**Document extract**
Greetings puny Earthlings. It's me, you pal Varos Quasar. Okay, maybe I'm not your pal, but right about now I'm the least of your planet's problems. Now it's hit the news today that President Ahmadinejad (& I thought we had complicated names) had written a letter to the American President George W. Bush.
Well, thanks to a little matter transduction and duplication technology I have obtained a copy, and I've posted it here for you to read before it gets censored by the State Department spin-meisters.
Dear Great Satan.
It's me, the man who will tear down your mighty and terrible empire in a wave of blood, fire, and screaming torment and bring about the coming of the Mahdi.
Now a lot of folks are making a lot of fuss about my recent comments about wiping Israel off the map and how we're trying to enrich uranium to build nuclear bombs to rain fire and death upon your infidel cities, but there's really nothing to worry about.
Sure, we are trying to make weapons to kill you all, but hey, I've been golden showered by Allah himself at the UN and that makes me special. It also means that you should just chill out an accept your inevitable and total destruction. I'd also like you to tell Shimon Perez of Israel to take a chill pill. He's been going on saying that Iran could be wiped off the map as well, and I think he means it.
That's just so wrong.
I know for a fact that Perez is not on Allah's rolodex, and henceforth does not have the right to threaten anyone with mass slaughter.
That's my job.
So set your boy straight, shut your trap, and let me get back to my job, which is bringing about the end of the world.
Toodles, and death to you all.
~Mahmoud "The Main Man of Tehran" Ahmadinejad.

**Collected material**

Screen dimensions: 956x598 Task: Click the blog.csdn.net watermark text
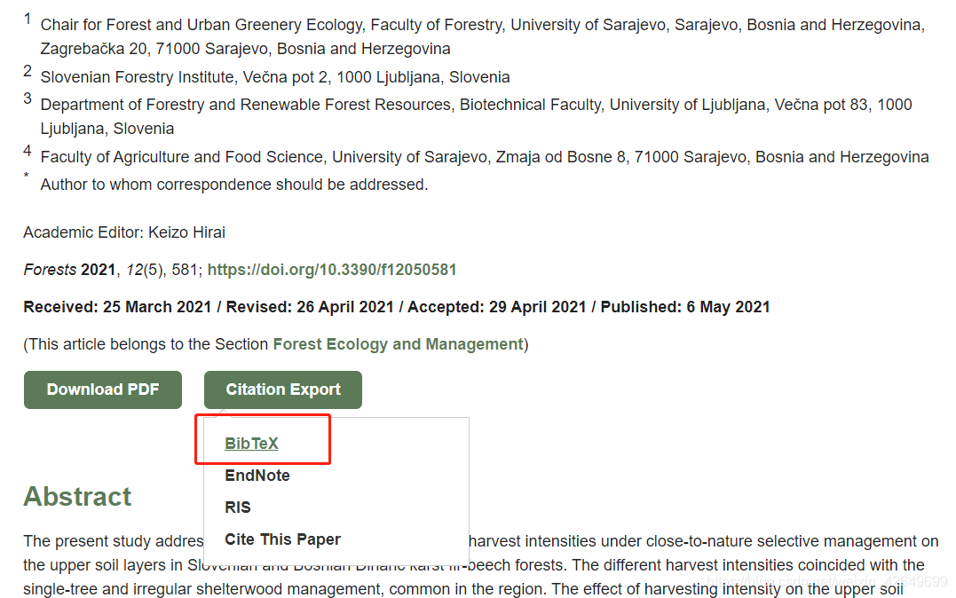pos(827,581)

**Activity**
From the satirical post, extract word for word the passage that opens with the words containing "That's my job." and closes with "to you all.". Rely only on the post itself.

**Expected answer**
That's my job.
So set your boy straight, shut your trap, and let me get back to my job, which is bringing about the end of the world.
Toodles, and death to you all.